One of the leading problems challenging the clinical use of RDW in clinical practice is attributable to the fact that the various studies in the scientific literature used different instrumentation, so generating different cut-offs for diagnosing and monitoring various diseases (7). As a paradigmatic example, a critical review of the literature of studies exploring the association between RDW and mortality in patients with coronary artery disease reported that the risk threshold of RDW was dramatically broad across the different investigations, ranging from as low as 13.8% to as high as 15.7% (6). Despite our data need to be validated in larger clinical studies, encompassing the use of a greater number of hematological analyzers and samples, we can conclude that harmonization based on developing instrument-specific polynomial curves may be seen as a reliable strategy for improving the clinical usefulness of RDW across different laboratories (8).
Once universal consensus about a reference technique has been achieved, the uniform expression of RDW values could hence be achieved by either encouraging the different manufacturers to implement internal coefficients and adjusting their values against the reference method, but also by implementing instrument-specific coefficients in the laboratory information system (LIS) for automatically recalculating the RDW values according to the reference technique.
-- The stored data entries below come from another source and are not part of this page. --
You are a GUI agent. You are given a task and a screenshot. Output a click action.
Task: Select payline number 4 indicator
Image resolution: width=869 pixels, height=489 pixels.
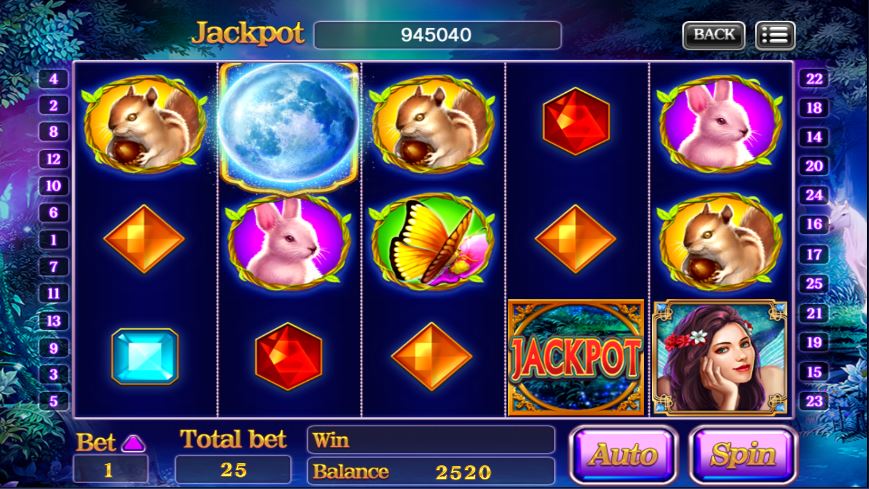point(53,79)
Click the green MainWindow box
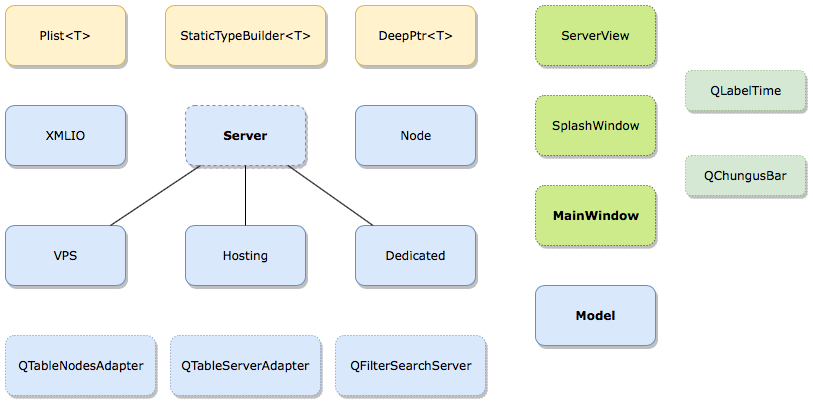Image resolution: width=813 pixels, height=404 pixels. [x=595, y=216]
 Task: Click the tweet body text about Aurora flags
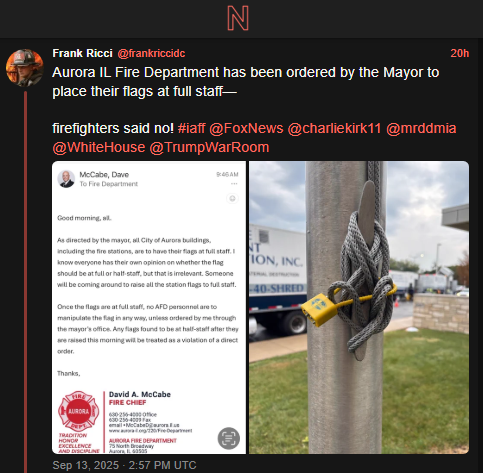[246, 82]
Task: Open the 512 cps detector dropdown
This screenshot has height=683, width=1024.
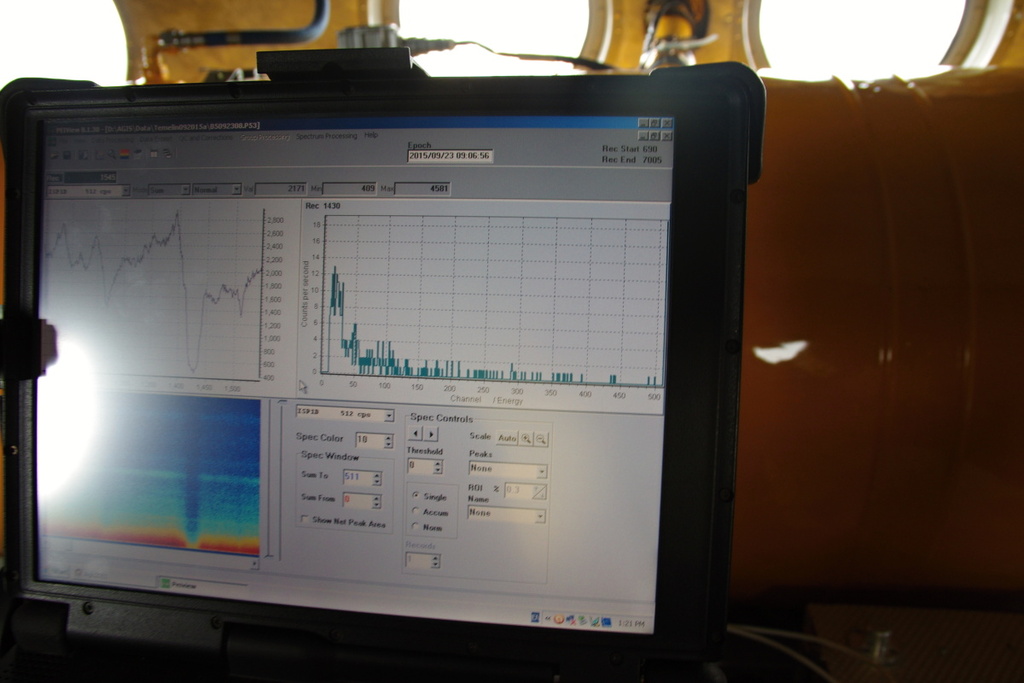Action: (x=388, y=415)
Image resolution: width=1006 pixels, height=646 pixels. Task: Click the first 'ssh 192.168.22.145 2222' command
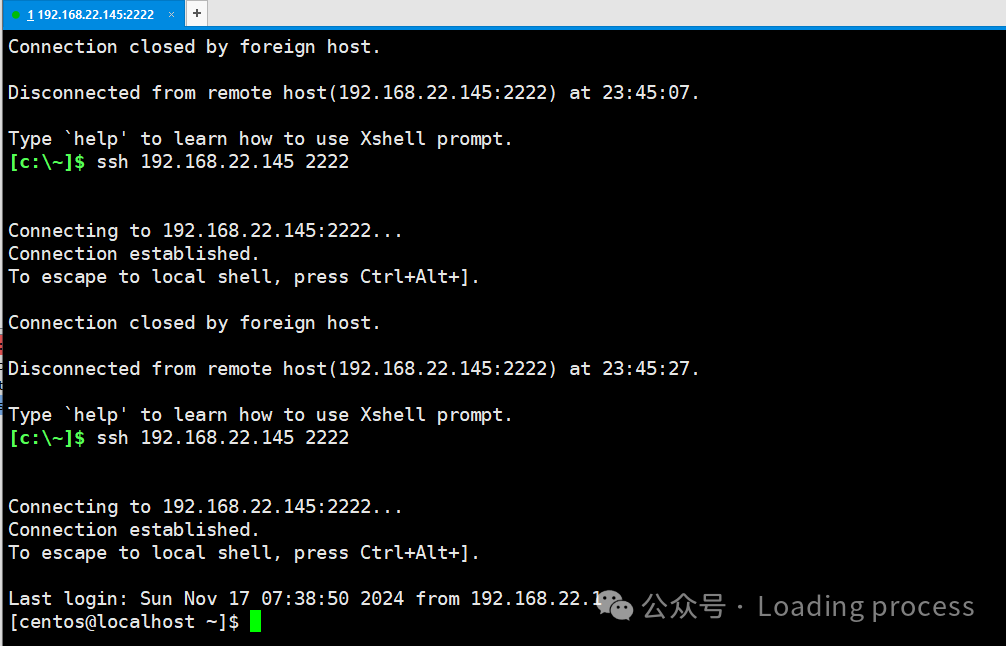(223, 162)
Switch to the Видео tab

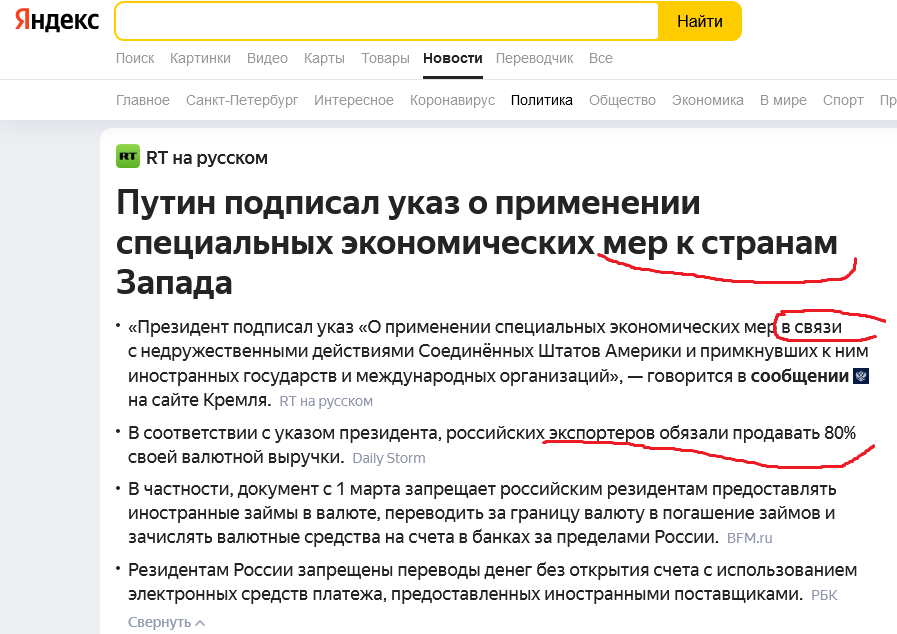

If this is not achievable, then another utility would be within specific clinical studies where tests could be performed on different platforms and reported as both raw data and as ‘harmonized’ data.
Conflicts of Interest: The authors have no conflicts of interest to declare.
Ethical Statement: As the entire study was based on pre-existing and anonymized samples, specific informed consent or approval by ethical committees were deemed unnecessary according to local regulations.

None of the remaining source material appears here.